I have been trying to scrape live quotes form this website but am running into an error. The code I used is given below

library(XML)
webpage='http://quotes.freerealtime.com/dl/frt/M?SA=Percent+Gainers&IM=stats&stat=3'

# parse url
url_parsed <- htmlParse(getURL(webpage), asText = TRUE)

# select table nodes of interest
tableNodes <- getNodeSet(url_parsed, '/html/body/table[2]/tbody/tr/td[4]/table[2]/tbody/tr[2]/td/table')

But the tableNodes turns out to be NULL. Can anyone help me figure this out?

Ronak Shah
  • 377,200
  • 20
  • 156
  • 213

2 Answers2

1

I think the following link explains your main problem

Why does my XPath query (scraping HTML tables) only work in Firebug, but not the application I'm developing?

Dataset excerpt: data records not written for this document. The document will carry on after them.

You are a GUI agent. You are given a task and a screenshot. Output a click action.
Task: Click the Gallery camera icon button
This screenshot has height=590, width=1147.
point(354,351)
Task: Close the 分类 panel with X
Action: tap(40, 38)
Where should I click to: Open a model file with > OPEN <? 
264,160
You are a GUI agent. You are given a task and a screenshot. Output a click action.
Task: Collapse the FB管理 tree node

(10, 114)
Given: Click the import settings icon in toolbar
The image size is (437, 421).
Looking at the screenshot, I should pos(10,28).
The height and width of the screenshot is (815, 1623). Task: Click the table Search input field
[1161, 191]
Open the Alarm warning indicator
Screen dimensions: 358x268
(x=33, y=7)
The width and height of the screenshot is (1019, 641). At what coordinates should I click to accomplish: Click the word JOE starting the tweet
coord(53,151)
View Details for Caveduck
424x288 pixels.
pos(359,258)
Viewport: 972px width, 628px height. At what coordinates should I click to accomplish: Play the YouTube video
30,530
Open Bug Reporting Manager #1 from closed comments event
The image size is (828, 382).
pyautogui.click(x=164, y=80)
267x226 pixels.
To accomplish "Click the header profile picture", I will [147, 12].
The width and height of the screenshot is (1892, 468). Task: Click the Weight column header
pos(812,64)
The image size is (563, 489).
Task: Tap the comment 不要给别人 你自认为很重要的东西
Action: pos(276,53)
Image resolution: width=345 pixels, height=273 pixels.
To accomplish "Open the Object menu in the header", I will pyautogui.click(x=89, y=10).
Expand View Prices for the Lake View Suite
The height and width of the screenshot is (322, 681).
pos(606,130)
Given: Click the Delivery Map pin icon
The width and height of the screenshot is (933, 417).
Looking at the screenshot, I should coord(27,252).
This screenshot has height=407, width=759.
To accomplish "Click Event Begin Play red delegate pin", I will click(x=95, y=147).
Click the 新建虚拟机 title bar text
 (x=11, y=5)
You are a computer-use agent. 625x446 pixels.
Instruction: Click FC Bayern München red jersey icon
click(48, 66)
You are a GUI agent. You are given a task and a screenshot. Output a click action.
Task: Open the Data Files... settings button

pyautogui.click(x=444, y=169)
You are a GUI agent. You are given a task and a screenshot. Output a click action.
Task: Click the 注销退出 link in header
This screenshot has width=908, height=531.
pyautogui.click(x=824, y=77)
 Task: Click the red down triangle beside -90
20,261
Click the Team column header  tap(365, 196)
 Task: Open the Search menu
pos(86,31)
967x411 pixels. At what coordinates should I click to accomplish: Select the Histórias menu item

So the following does return values

tableNodes <- getNodeSet(url_parsed, '/html/body/table[2]/tr/td[4]/table[2]/tr[2]/td')

but since the actual table is renderd by js, you will not be able to access it.

I would suggest looking at the following :

https://www.datacamp.com/community/tutorials/scraping-javascript-generated-data-with-r

Carlos Santillan
  • 1,077
  • 7
  • 8
0

The webpage uses AJAX. You may open the webpage in Chrome, then press F12 to open Developer Tools, and go to Network tab. Refresh the webpage, and examine logged XHRs.

The table on the webpage is split in 4 parts, so you can find 4 logged requests containing the necessary data with URLs like http://app.quotemedia.com/quotetools/scalingMarketStats.go?webmasterId=100804&toolWidth=620&statExchange=NSD&stat=pg&statTop=15&targetsym=symbol&detailURL=http://quotes.freerealtime.com/dl/frt/M%3fIM=quotes%26type=Quote%26SA=quotes%26symbol=symbol&sid=0. There are two <table> tags within each HTML response. Extract the second (nested) table, it contains the necessary data:

data

Those URLs you can find within webpage HTML content from the first logged request by http://quotes.freerealtime.com/dl/frt/M?SA=Percent+Gainers&IM=stats&stat=3.

Try the following steps to scrape live quotes from the website:

  1. Make request to http://quotes.freerealtime.com/dl/frt/M?SA=Percent+Gainers&IM=stats&stat=3
  2. Extract all URLs containing app.quotemedia.com/quotetools/scalingMarketStats.go from response.
  3. Make request to each extracted URL.
  4. Extract nested table from each response.
omegastripes
  • 12,351
  • 4
  • 45
  • 96